Shortly after graduating art school, Degen realized that his focus on “very serious art” had been stripping the fun from his passion, as he told Science.org in 2020, so he turned his attention toward children’s books. That led to the 1977 publication of “Aunt Possum and the Pumpkin Man,” which he wrote and illustrated.

He also began illustrating books for other authors, then wrote and illustrated “Jamberry,” among the most beloved of his books, in 1983.

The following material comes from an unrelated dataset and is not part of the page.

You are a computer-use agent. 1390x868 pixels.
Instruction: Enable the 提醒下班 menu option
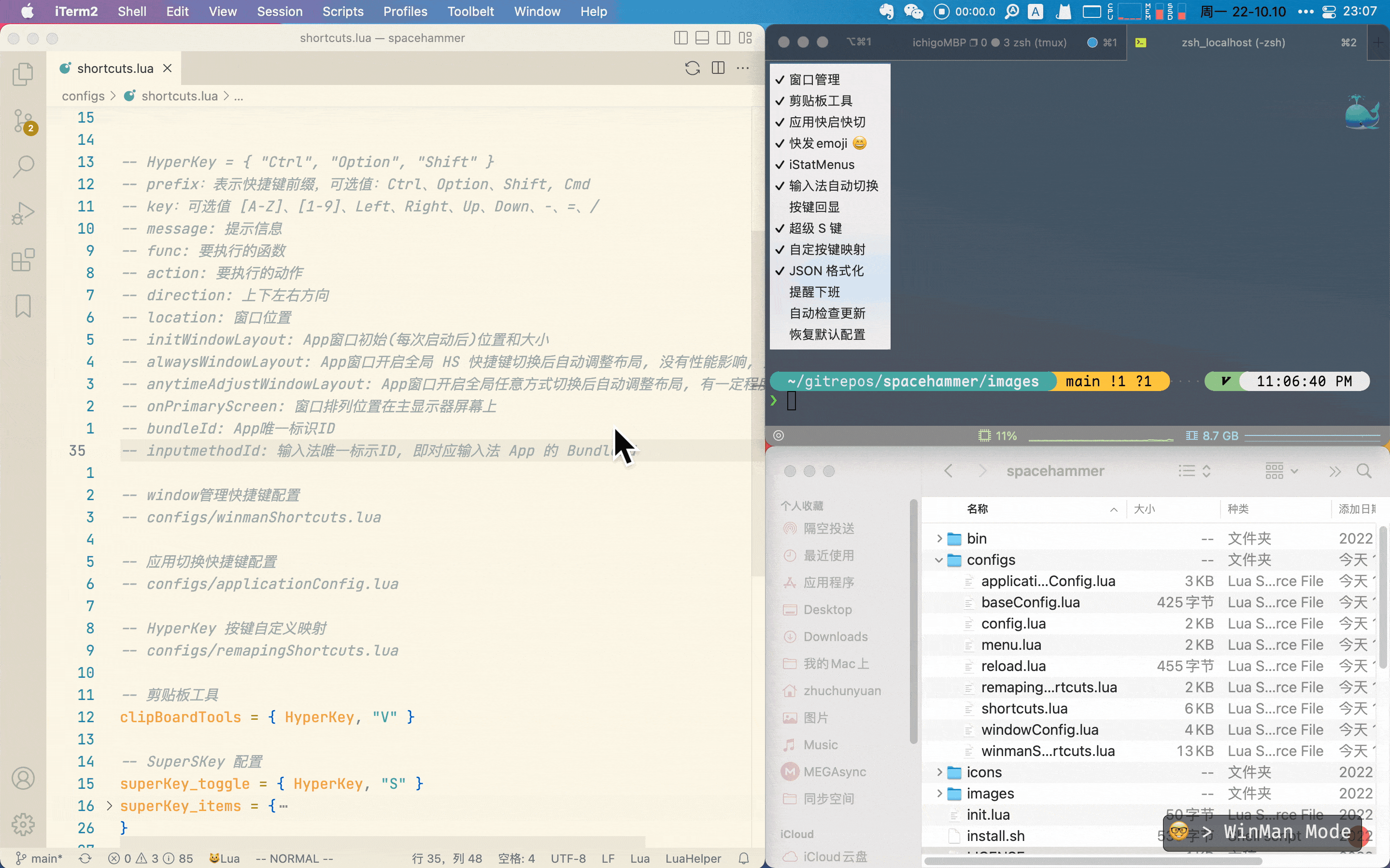(x=814, y=292)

The next year saw the launch of his lifelong collaboration with author Joanna Cole on her now-famous “Magic School Bus” series. The first of the eventual 14 in the series was published by Scholastic in 1986.

BruceDegen and JoannaCole at the Scholastic Store. (Courtesy Scholastic)
Bruce Degen and Joanna Cole at the Scholastic Store. (Courtesy Scholastic)

The rollicking class field trip adventures of science teacher Ms. Frizzle and her students eventually morphed into animated series on PBS and Netflix, plus spinoff books and licensed merchandise. Today more than 95 million copies of the “Magic School Bus” books are in print nationwide, according to Publishers Weekly.

Degen was mourned across the book world in the wake of his death.

“We’re sorry to hear of the passing of our long-time friend Bruce Degen, but grateful for the amazing legacy of brilliant illustrations that he left us in the ‘Magic School Bus’ series,” said Scholastic Trade Publishing president Ellie Berger in a statement to the Danbury News-Times. “His hilarious take on Ms. Frizzle and her madcap adventures in science are now considered icons of modern children’s classics thanks to the exuberance and joy of his endearing renderings.”

“Bruce Degen was one-of-a-kind,” Phoebe Yeh, VP and editor at large for Crown Books for Young Readers, told Publishers Weekly. “We have lost a true pioneer of children’s bookmaking.”

Booksellers in Connecticut, including Alice Hutchinson, owner of Byrd’s Books in Bethel, remembered Degen mourned the loss of an “astonishingly talented, caring and sweet man.”